FMT signals emitted by excited ICG concentrated in the liver, which seems to be contradict with known distribution of ICG at 24 hours time point: more ICG should retain in hepatic cancer tissues than in normal hepatic tissues. We proposed the explanation that the strong signal in the upper liver was caused by biliary obstruction induced by injection of HepG2 cells into the left lateral lobe of liver when establishing the othotopic tumor model.
PET image reveals more precise details on the distribution of 18F-FDG. Besides the strong component of signals in the bladder, some additional signals could be found in the kidneys. Missing of renal signals on CLT image should be ascribed to acquisition method of optical signals and deep location of the kidney in mouse. Optical image was only acquired from dorsal side of the mouse, therefore optical signals from the kidneys was absorbed by tissues. If multi-angular optical acquisition strategy was adopted, CLT should be able to detect signals from the kidneys while the acquisition duration would be prolonged.

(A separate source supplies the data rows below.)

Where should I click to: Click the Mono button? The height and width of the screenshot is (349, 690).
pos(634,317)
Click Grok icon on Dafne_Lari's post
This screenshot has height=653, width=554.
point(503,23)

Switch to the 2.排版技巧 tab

Fusion of CLT and PET shows that CLT localization of bladder seems closer to the surface of the mouse than that of PET. This was caused by the ill-conditioning of optical reconstruction, and advanced algorithms may improve the situation. The “concentrated” looking of CLT should be caused by threshold setting for representation of result of reconstruction: a lower threshold will lead to more “expanded” looking.
As the mouse must be transferred into the imaging coil and re-anesthetized to undergo a MRI scan currently, MRI data couldn’t be fused with other modalities yet. We have been working on manufacturing a new animal holder, which is compatible with the MRI imaging coil and the pipes to the gas anesthesia vaporizer of the rotating gantry. With this animal holder, MRI can be correlated with other imaging modalities.

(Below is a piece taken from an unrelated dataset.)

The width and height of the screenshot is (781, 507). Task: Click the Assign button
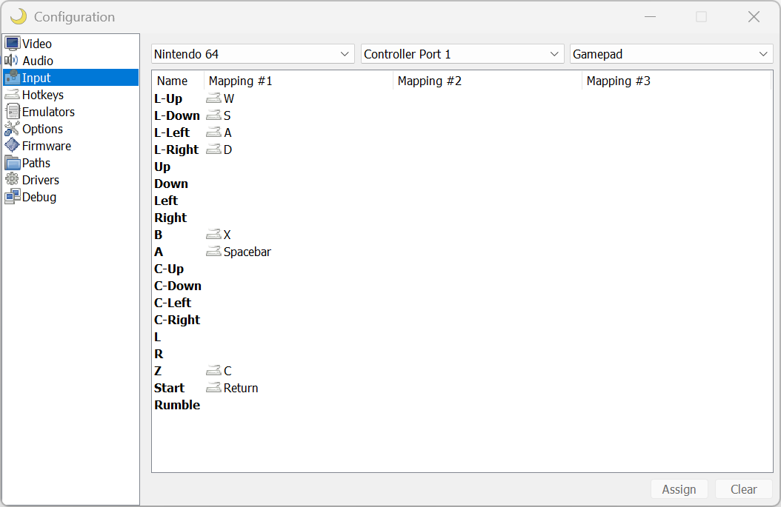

Currently, modalities using different detectors are acquired sequentially in our system. If multimodality data could be acquired simultaneously, multimodal imaging duration would be much shortened, registration errors caused by breathing and heart palpitations could be eliminated and applications in stroke and coronary artery disease would be enabled [17, 21]. Merging some of the modalities into simultaneous multimodal imaging is a promising direction to improve our system.
We presented a pentamodal tomographic imaging system integrating PET, BLT, FMT, CLT, and CT. Results showed the feasibility of pentamodal tomographic imaging of living subjects. Fusion of multimodalities correlated and integrated anatomical, metabolic, viability and pharmacokinetic information from a single subject. It is anticipated that the proposed system has a variety of potential applications in precise medicine.